Je fouille chaque placard. Des produits m'interpellent. Je n'en ai jamais vus de semblables auparavant. Il y a toute une quantité de flacons de tailles différentes avec des contenus colorés ou translucides comme de l'eau. J'ouvre des boîtes en carton, en métal, je farfouille partout et chaque objet me rend aussi perplexe que le précédent.

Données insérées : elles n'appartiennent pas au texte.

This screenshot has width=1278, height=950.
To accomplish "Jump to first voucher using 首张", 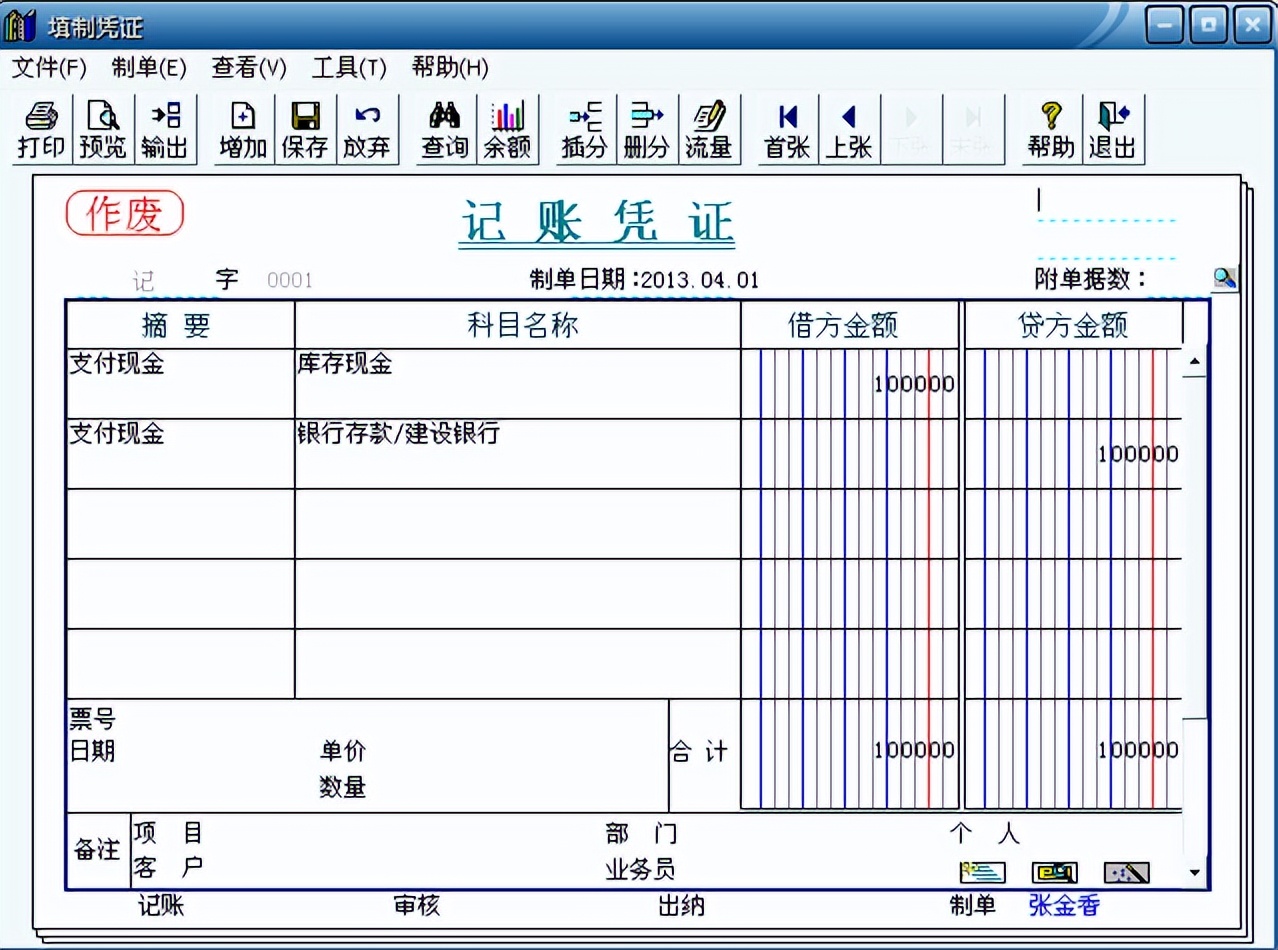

Mon ventre grogne. Un reste de déjeuner repose sur un plateau. J'avale le pain et de longues rasades d'eau au robinet. Le contenu des tiroirs et des dossiers ne m'apprennent rien de plus : je suis incapable de lire le moindre papier. Une photo de... C'était quoi son nom déjà ? Chantal, je crois. Une photo d'elle est posée sur le bureau dans un cadre en plastique jaune décoré de trucs qui brillent. Elle se tient derrière une fille, qu'elle tient dans ses bras. Toutes deux rigolent, leurs deux mains liées. Le portrait ne laisse aucun doute sur la nature de leur relation. Cette découverte plus que les autres me stupéfait. Ce portrait est une transgression et une véritable provocation à la Loi de la Grande Moralité. Pire : c'est une haute trahison au régime. De toute façon, déjà, rien que la coiffure de cette fille la condamnerait à mort.
Un petit coffret contient plusieurs objets étranges. Je reconnais l'un d'eux : son amie le porte dans ses cheveux.
Dans. ses. cheveux...
Comme... Le choc est énorme. Je n'arrive pas à y croire. Je suis... dans le Premier Quartier ?
Et si on m'a emmenée ici, alors cela veut que...
PIERRE ! EMMA !
Le couloir est immense et bétonné. Je marche vite, je cours, je vais à droite, à gauche. Je croise, stupéfaite, des femmes habillées comme des hommes, discutant avec des hommes, donnant leurs avis et se chamaillant avec eux, comme si c'était la chose la plus naturelle du monde. Leurs cheveux sont courts, longs, coiffés ou libres. Certaines portent des accessoires, discrets mais bien présents. Je suis ahurie, choquée : ces gens ont la peau pâle, beige, dorée, de la couleur du bronze, brune ou même très foncée ! J'en ai le tournis. Pierre ! Je tourne à nouveau à droite, puis à gauche. Je ne sais pas où aller, cet endroit semble n'avoir aucune fin. Je marche depuis longtemps, des voix me hèlent. Je refuse de ralentir, je fais la sourde oreille. J'accélère le pas, je cours et je finis par me réfugier dans la première pièce déverrouillée. Là, je me laisse choir sur le sol, le souffle court.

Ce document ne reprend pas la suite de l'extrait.